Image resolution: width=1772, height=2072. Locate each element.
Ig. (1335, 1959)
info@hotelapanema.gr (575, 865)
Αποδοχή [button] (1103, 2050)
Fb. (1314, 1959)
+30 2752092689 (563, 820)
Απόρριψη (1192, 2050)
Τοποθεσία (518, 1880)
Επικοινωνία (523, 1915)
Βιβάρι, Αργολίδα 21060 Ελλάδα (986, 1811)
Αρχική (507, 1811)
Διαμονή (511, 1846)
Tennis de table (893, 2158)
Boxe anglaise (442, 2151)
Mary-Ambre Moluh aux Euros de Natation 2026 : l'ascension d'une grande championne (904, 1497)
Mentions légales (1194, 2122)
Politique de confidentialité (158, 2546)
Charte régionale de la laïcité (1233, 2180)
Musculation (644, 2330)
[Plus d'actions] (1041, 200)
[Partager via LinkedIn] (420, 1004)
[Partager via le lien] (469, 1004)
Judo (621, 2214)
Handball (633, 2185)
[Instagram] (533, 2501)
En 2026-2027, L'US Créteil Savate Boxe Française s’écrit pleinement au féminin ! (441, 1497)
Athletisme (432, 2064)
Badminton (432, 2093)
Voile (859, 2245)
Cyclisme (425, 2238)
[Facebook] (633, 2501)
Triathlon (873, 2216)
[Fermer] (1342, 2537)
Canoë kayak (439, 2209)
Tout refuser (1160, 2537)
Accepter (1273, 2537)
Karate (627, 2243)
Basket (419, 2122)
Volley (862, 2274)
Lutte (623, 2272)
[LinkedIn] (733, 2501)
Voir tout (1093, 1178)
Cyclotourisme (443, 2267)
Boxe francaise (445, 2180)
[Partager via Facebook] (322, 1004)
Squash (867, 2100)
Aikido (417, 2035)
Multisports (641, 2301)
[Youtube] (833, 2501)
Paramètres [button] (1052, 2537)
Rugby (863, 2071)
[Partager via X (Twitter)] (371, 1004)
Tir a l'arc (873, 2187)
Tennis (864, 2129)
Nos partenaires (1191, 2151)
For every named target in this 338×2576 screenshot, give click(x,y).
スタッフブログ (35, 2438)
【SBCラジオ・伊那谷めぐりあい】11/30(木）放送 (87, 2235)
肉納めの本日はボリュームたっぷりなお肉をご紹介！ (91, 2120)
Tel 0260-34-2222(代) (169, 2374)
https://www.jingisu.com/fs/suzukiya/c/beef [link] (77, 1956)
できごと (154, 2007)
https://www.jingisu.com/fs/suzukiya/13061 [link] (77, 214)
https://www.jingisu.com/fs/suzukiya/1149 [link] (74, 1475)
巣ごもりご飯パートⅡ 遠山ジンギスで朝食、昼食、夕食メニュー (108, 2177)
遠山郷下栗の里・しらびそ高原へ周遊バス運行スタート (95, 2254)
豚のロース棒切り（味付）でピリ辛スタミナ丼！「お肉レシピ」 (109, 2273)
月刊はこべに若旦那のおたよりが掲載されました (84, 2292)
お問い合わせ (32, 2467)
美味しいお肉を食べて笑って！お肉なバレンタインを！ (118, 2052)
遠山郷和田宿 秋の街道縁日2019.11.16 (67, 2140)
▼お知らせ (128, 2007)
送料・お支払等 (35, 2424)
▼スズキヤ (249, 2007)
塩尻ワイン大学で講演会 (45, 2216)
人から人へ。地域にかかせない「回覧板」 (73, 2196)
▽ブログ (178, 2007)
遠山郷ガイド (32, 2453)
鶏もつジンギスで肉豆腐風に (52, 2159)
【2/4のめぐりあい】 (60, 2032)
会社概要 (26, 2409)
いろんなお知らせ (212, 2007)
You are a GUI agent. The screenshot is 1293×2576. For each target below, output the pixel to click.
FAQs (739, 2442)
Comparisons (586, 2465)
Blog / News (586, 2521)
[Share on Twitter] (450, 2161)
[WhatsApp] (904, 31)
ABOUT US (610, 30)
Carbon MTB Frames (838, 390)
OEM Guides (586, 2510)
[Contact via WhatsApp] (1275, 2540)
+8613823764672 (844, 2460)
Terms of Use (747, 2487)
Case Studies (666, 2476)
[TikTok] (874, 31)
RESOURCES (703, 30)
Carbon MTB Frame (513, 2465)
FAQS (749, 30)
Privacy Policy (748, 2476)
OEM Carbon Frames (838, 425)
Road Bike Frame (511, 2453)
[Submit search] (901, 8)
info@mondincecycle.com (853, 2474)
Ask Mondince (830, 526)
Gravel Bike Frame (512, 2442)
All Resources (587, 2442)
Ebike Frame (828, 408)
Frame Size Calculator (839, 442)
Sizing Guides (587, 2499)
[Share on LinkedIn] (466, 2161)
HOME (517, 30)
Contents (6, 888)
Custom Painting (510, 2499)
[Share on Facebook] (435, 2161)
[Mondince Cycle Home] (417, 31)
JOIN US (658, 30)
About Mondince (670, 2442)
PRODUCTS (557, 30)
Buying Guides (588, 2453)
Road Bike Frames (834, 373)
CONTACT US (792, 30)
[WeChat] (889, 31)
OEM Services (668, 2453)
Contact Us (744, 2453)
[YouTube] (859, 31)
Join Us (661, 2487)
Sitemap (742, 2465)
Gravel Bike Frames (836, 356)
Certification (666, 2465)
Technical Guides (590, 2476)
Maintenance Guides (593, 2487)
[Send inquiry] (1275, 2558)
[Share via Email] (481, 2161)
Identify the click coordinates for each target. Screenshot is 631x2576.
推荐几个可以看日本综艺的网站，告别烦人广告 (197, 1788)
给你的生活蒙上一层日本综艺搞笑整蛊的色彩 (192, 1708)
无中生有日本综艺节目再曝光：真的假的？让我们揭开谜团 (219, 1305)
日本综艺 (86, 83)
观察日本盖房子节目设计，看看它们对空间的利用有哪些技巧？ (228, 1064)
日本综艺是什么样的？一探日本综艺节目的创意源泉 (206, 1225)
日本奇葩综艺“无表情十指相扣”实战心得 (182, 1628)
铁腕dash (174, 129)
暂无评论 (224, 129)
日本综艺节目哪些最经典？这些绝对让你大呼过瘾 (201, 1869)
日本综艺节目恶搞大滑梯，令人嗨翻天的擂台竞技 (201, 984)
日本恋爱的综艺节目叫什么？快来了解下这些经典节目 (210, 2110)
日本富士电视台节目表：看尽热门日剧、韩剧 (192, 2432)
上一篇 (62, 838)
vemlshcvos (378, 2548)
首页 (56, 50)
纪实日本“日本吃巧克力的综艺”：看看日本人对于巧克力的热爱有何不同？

= = = = =

- YOUR GOAL: From the entries above, return exactly the line containing "Ig. (1335, 1959)", the line containing "Charte régionale de la laïcité (1233, 2180)", and all lines between, and nothing else.

- PROBLEM SOLUTION:
Ig. (1335, 1959)
info@hotelapanema.gr (575, 865)
Αποδοχή [button] (1103, 2050)
Fb. (1314, 1959)
+30 2752092689 (563, 820)
Απόρριψη (1192, 2050)
Τοποθεσία (518, 1880)
Επικοινωνία (523, 1915)
Βιβάρι, Αργολίδα 21060 Ελλάδα (986, 1811)
Αρχική (507, 1811)
Διαμονή (511, 1846)
Tennis de table (893, 2158)
Boxe anglaise (442, 2151)
Mary-Ambre Moluh aux Euros de Natation 2026 : l'ascension d'une grande championne (904, 1497)
Mentions légales (1194, 2122)
Politique de confidentialité (158, 2546)
Charte régionale de la laïcité (1233, 2180)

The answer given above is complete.